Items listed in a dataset
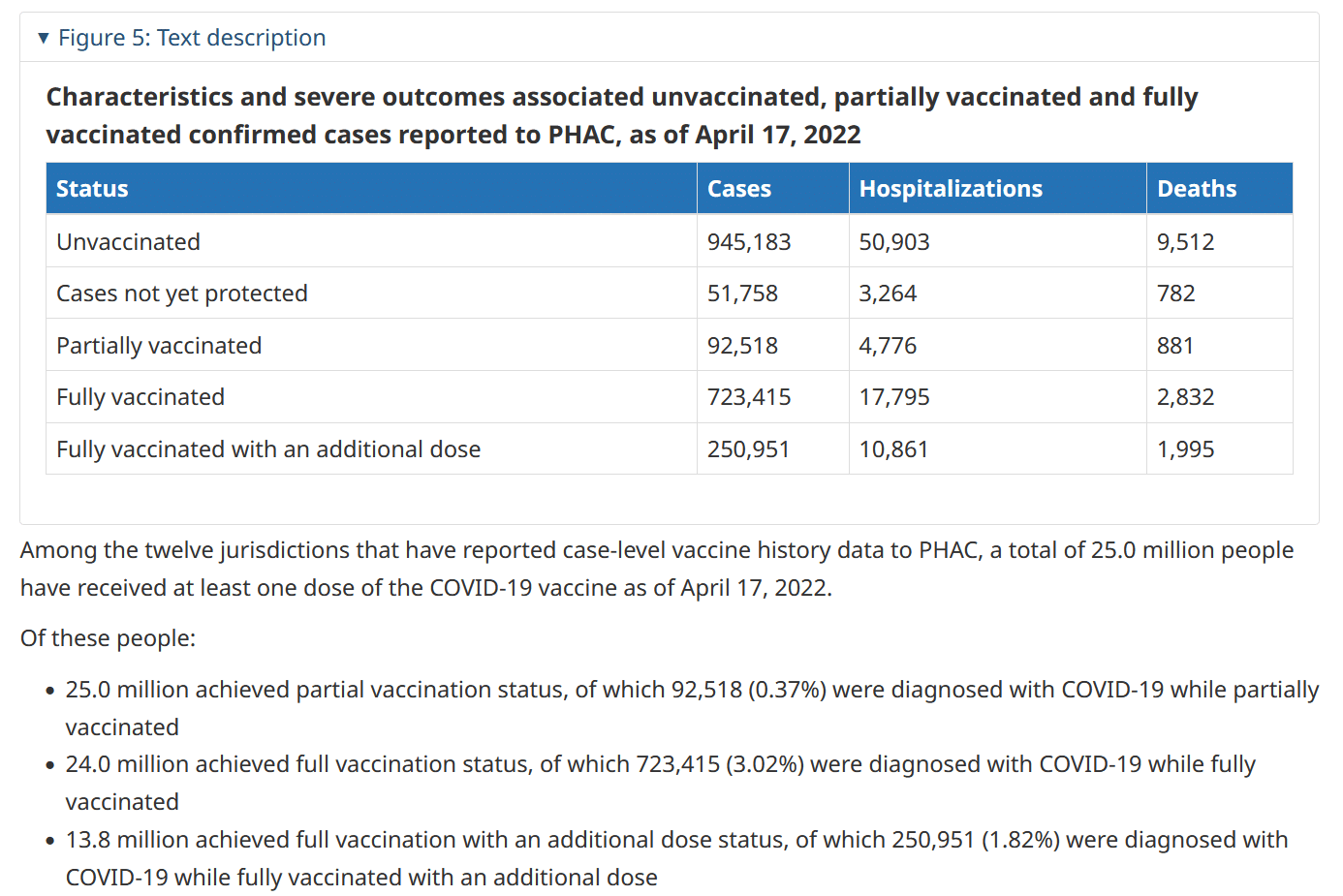Viewport: 1343px width, 896px height.
Task: Click the 9,512 deaths cell
Action: tap(1185, 242)
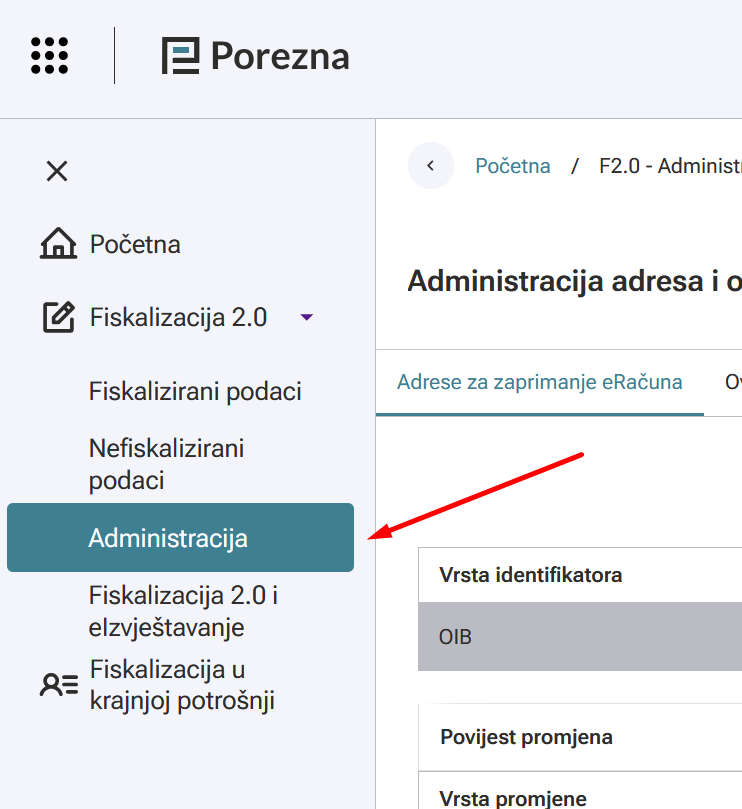This screenshot has height=809, width=742.
Task: Select Fiskalizirani podaci menu item
Action: 195,391
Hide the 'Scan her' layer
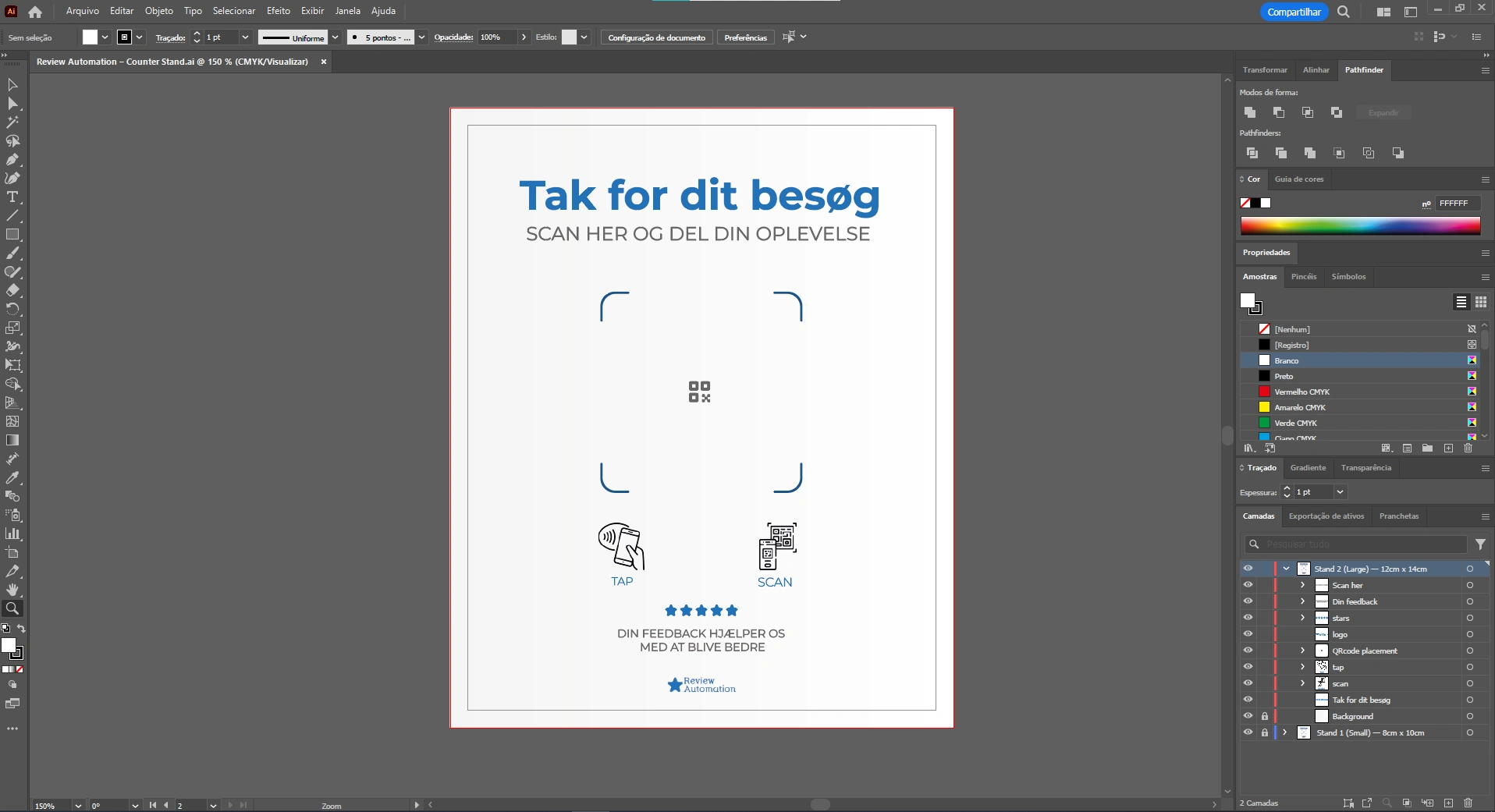Image resolution: width=1495 pixels, height=812 pixels. coord(1248,585)
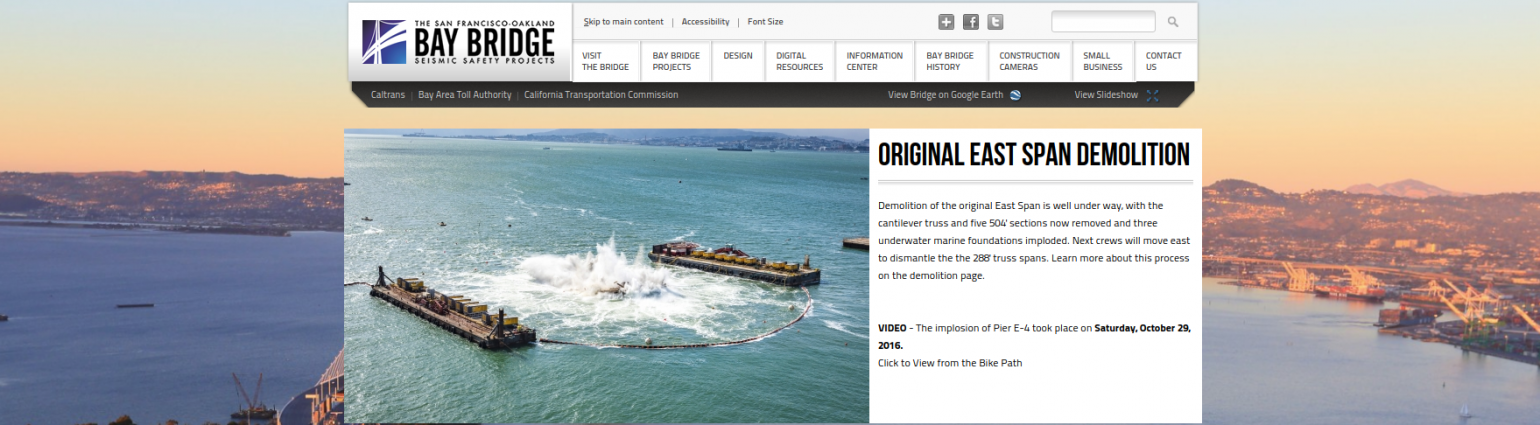
Task: Expand the Bay Bridge History menu
Action: point(950,62)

Goal of the exercise:
Retype the records from the line containing "Task: Expand the Bay Bridge History menu" through the last line of the records, inclusive, without changing anything.

Correct answer:
Task: Expand the Bay Bridge History menu
Action: point(950,62)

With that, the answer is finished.